According to Joynicole Martinez, to eradicate racism, it was necessary to promote an anti-racism attitude at different levels including individual, interpersonal, and institutional ones. At the same time, racism should not be erased from history. It is the desire to whitewash the past that dooms us to repeat it.
“So we do not repeat the mistakes of our past, how do we enter into these candid conversations? Bring your whole and best self.”
Develop self-knowledge and come to a true knowledge of yourself. Self-knowledge allows every person to think more about what he or she says and does, to ensure that he or she doesn’t hurt or cause conflict in somebody. Self aware people can embrace their contradictions and inconsistencies. That helps prevent them from projecting their negative aspects onto other people.
“When you practice self-knowledge, you become a better version of yourself. You begin to understand your feelings better, clearly define your life principles and positions, and become more open by accepting the knowledge, experience, and perspectives of others.”
It is important for a person to be sincere with himself or herself and recognize that he or she is not free of stereotyped thinking. According to the expert, that’s a difficult but necessary process to answer to your own question if you are a racist or not.
Be an active listener. Active listening involves paying full and careful attention to the other person. Ms. Martinez recommends avoiding interruptions. Reflecting your understanding, clarifying information, and delicacy in sharing your own opinion are necessary to be an active listener.
“Listen to understand before you are understood.”
An active listener is an open and sincere person receptive to his or her interlocutor’s words. The main principle of effective communication is: listen to the words of the speaker for understanding, not just to determine whether the speaker is right or wrong.
Speak your truth. Courage and a willingness to take risks are necessary to be sincere when talking about race. It means that a person should be absolutely honest and candid about his or her thoughts and feelings. One should be ready to take the responsibility for one’s words. Discussions where all people say what others want to hear bring no use.
‘Lean in’ to discomfort. Sometimes it is necessary to discard many habitual or stereotyped ideas that people may be holding onto in order to move forward. At some moments, people can experience embarrassment, confusion, anxiety, or even fear. However, it will be much easier for them to communicate with people around them over time, even when touching upon most complex topics.

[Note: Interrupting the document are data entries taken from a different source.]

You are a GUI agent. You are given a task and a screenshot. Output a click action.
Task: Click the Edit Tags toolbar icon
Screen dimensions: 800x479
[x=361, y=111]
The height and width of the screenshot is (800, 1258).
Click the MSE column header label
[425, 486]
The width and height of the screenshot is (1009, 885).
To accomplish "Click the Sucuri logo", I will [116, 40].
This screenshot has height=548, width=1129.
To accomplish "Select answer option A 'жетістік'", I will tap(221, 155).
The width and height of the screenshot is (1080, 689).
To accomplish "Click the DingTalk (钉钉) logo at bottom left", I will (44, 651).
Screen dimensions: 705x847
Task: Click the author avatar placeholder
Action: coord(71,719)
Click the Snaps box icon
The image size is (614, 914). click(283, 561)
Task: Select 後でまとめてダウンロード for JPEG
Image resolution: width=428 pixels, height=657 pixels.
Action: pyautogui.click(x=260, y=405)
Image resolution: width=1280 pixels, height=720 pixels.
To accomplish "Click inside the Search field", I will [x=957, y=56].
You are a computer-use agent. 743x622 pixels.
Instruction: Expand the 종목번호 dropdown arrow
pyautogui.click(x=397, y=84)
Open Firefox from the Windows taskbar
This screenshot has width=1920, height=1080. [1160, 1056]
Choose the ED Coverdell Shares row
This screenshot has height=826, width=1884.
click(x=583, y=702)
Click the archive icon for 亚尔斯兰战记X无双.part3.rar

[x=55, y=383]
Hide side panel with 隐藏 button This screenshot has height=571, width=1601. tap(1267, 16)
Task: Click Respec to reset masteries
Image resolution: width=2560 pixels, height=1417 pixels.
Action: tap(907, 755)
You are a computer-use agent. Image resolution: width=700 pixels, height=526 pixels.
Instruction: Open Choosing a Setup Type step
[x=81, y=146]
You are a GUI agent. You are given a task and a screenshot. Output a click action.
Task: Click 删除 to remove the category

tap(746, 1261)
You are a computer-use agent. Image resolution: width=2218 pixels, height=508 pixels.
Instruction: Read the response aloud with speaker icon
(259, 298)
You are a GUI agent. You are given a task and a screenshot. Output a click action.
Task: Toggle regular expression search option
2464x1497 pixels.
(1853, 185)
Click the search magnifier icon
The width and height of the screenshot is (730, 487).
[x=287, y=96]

Enable empathy and compassion. Empathy and compassion allow you to understand the other person’s point of view. At such moments, the conversation becomes more sincere and open. A person’s ability to feel empathy helps him or her win people’s favour and attract them to important problems and topics.
“Expect and accept that there may not be closure. It is not likely that you will resolve your personal understanding about race or another person’s racial experience in a single conversation. The more you talk about race with another person, the more you learn and the more they will learn. Authentic and productive conversations about race are continuous and always evolving.”
Antiracism is a conscious choice of every person. It requires ongoing self-awareness and personal development through life. “In the absence of making antiracist choices, we consciously or unconsciously adhere to racist ideas”, said Joynicole Martinez. The expert emphasized that the Peace 50 community established within the Summer Peace Summit in 2019 has become an important part of her life. This circle of like-minders helps Ms. Martinez feel comfortable and safe, loved and accepted. She can fulfil her potential knowing that her opinion is appreciated and respected. All those are main principles of antiracism.